Combining $p$-values in Meta Analysis
Posted on
I came across the term meta-analysis in the previous post, and I had another question about nominal size while reading the paper of the previous post, which reminds me Keith’s notes. By coincidence, I also find the topic about meta-analysis in the same notes. Hence, this post is mainly based on Keith’s notes, and reproduce the power curves by myself.
Suppose testing $H_0:\theta=0$ requires expensive experiments, so you cannot perform a large scale experiment. Luckily, many researchers have done the same tests before. However, only $p$-values are reported in their research papers (without the actual datasets). Then we can combine these $p$-values by using the methods in this post. Generally, this type of multi-source inference is called meta analysis.
Setup
Let $p_1,\ldots, p_m$ be the $p$-values of $m$ independent size $\alpha$ tests for the same simple null $H_0$ and same alternative $H_1$, where $\alpha\in(0,1)$. We want to combine these $p$-values. The aggregated $p$-value and the aggregated test are defined to be
\[\hat p = \hat p(p_{1:n})\qquad \text{and}\qquad \hat\psi = 1(\hat p < c)\,,\]respectively for some $c\in\IR$.

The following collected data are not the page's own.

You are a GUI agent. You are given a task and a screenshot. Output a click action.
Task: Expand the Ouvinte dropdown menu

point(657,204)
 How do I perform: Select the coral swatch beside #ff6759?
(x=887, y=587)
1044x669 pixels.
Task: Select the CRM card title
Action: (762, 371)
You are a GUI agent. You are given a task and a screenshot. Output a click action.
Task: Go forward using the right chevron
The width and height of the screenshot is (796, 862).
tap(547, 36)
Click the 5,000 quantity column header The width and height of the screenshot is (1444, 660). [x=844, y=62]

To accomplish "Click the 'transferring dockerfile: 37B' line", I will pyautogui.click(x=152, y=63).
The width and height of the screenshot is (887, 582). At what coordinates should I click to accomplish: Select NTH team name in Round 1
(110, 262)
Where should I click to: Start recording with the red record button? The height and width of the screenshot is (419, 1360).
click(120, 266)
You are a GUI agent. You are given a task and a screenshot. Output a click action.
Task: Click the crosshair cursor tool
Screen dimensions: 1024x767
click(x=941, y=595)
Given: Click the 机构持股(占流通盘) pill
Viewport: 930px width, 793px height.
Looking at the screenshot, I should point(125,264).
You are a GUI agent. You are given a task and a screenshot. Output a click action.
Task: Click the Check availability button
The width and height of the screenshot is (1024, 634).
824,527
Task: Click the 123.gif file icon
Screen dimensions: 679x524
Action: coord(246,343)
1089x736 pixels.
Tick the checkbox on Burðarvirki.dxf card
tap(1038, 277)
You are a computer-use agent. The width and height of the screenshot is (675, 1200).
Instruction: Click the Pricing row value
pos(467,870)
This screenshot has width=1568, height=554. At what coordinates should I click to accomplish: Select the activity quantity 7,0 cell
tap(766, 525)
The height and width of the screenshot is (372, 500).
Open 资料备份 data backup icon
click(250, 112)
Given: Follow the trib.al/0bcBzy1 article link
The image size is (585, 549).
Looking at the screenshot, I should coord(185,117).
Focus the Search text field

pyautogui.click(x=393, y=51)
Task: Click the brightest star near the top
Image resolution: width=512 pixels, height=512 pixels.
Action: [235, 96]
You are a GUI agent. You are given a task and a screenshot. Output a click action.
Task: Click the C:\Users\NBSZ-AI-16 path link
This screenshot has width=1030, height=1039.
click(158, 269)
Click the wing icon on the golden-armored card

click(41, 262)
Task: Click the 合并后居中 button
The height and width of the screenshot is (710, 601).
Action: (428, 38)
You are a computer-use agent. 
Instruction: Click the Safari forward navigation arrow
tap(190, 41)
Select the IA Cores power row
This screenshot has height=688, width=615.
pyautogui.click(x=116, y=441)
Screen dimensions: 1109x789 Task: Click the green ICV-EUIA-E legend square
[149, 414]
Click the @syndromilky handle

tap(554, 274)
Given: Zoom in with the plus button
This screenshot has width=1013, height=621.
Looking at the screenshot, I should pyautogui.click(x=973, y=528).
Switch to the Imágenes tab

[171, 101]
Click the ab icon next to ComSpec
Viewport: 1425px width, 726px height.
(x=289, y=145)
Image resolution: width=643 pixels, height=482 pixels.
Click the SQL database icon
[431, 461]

Tippett (1931): $\hat p_T = \min(p_1,\ldots,p_m)$
Under $H_0$, $p_i\iid U(0,1)$, then
\[\hat p_T \sim \mathrm{Beta}(1, m)\,,\]More generally, if $X_1,\ldots, X_n\iid U(0, 1)$, then $X_{(j)}\sim\mathrm{Beta}(j,n+j-1)$ for $j=1,\ldots,n$.
and the critical value $c_T$ satisfies
\[\alpha = P_0(\hat p_T < c_T)\,.\]Pearson (1933): $\hat p_P=-\sum_{j=1}^m\log(1-p_j)$
Under $H_0$, for each $j$, we have
\[P_0(-\log(1-p_j) < t) = P_0(p_j < 1-e^{-t}) = (1-e^{-t})1(t>0)\,,\]implying that $-\log(1-p_j)\sim\mathrm{Exp}(1)$. Hence, under $H_0$,
\[\hat p_P=-\sum_{j=1}^m\log(1-p_j)\sim \mathrm{Gamma}(m, 1)\,.\]Gamma distribution generalizes exponential distribution. Let $\theta > 0$ and $n\in \bbN$, then
\[X_1,\ldots,X_n\iid \theta\mathrm{Exp}(1)\Rightarrow T=\sum_{i=1}^nX_i\sim \theta\mathrm{Gamma}(n)\,.\]If also allow “fractional sample size” $n\in\IR^+$, then $T\sim \theta\mathrm{Gamma}(n)$ is called the Gamma distribution with scale parameter $\theta$ and shape parameter $n$. This notation can avoid the confusing traditional notations $\mathrm{Gamma}(n, \theta)$ and $\mathrm{Gamma}(n,1/\theta)$ in which the second parameter refer to either the scale or rate parameter.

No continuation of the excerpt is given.